Мягкий свет свечи выхватил блики на стакане, мягкий янтарный цвет бренди и острый подбородок Валентайна, смотрящего куда-то в темноту за нашими спинами.
– Но мистер Эверли не был одинок, – проговорил он медленно. – Что толкает людей иного склада в петлю или под дуло револьвера?
– Репутация, – это было первое, что пришло мне в голову. – Долги, деньги… Мало ли что.
– Это интересная загадка…
– Мы не священники и не полиция, Валентайн. Наша задача – сопроводить бедного мистера Эверли на тот свет. Меня волнует гораздо больше другой вопрос…
– Ммм? – Валентайн повернул ко мне голову, по-птичьи ее склонив. Ворон треклятый…
– Что мы солжем церковникам в этот раз?
Мы – медиумы, спириты, а потому церковью не одобряемся. Однако погребение по всем традициям англиканской церкви требовало обязательного присутствия священника. Поэтому между нами и церковью соблюдался вежливый нейтралитет. Викарии требовали соблюдать законы. Мы добивались достойных похорон.
Однако, когда речь доходила до покончивших с собой, их не ждало ничего иного, кроме похорон в северной части кладбища, в самом неприглядном уголке, на потерянном кусочке неосвященной земли. И конечно же, никакого отпевания и проводов грешной души на Небеса не предполагалось. Хотя акт 1823 года и допускал отпевание, но лишь над теми, кто покончил с собой в приступе безумия, на деле ни один священник не соглашался проводить достойно в мир иной такого грешника.
Поэтому иногда мы лгали. Иногда договаривались. Внушительные суммы поступали в качестве пожертвования на счет церкви святого Эдуарда в Бруквуде, и подчас нам удавалось искусно замести следы. Помощь нашего танатопрактика ван Дофера была неоценима.
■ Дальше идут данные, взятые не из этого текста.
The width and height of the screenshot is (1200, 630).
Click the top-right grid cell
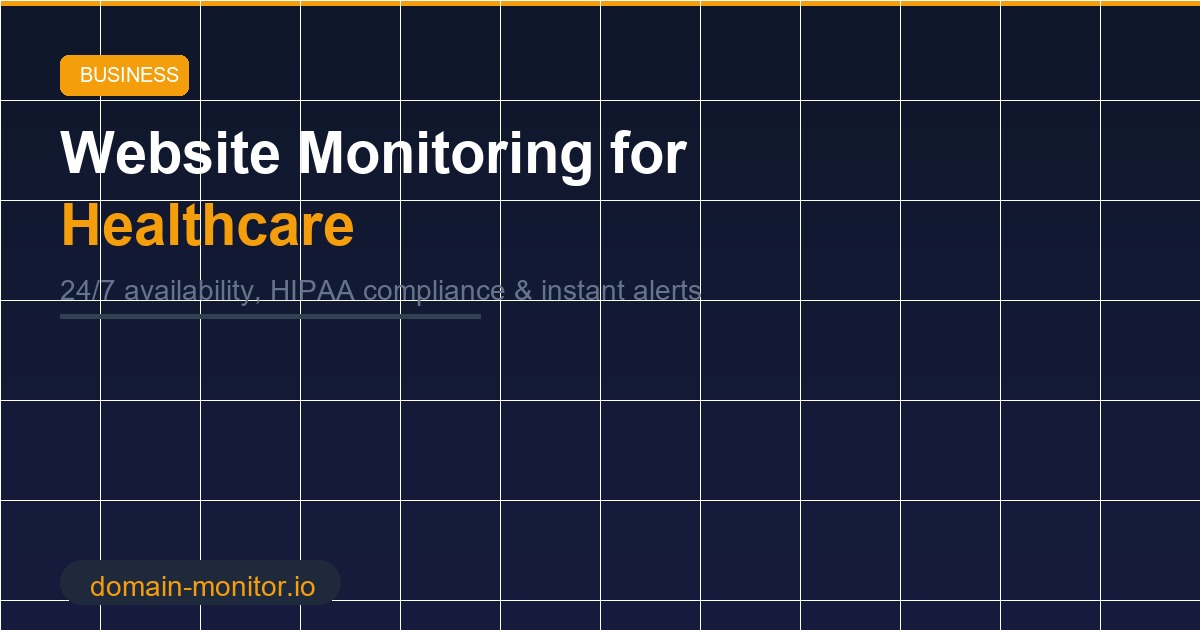1150,50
Однако нынешнее дело осложнялось тем, что мистер Нетеркотт просил похоронить своего друга не только на Хайгетерском кладбище – задача уже не из простых, но и в определенном месте. И это место – я прикинул по памяти примерное расположение склепов, – точно не на севере у ограды.
– Еще одна важная вещь, которую я хочу понять: было ли его самоубийство жестом отчаяния, или он пытался привлечь к чему-то внимание, – проговорил Валентайн. – А не узнав этого, что мы можем решить?
– Дайте мне еще раз посмотреть его завещание, – попросил я.
Валентайн, как истинный джентльмен, принес мне не только завещание покойного, но и свечу и сел рядом, держа подсвечник так, чтобы я мог разобрать написанное.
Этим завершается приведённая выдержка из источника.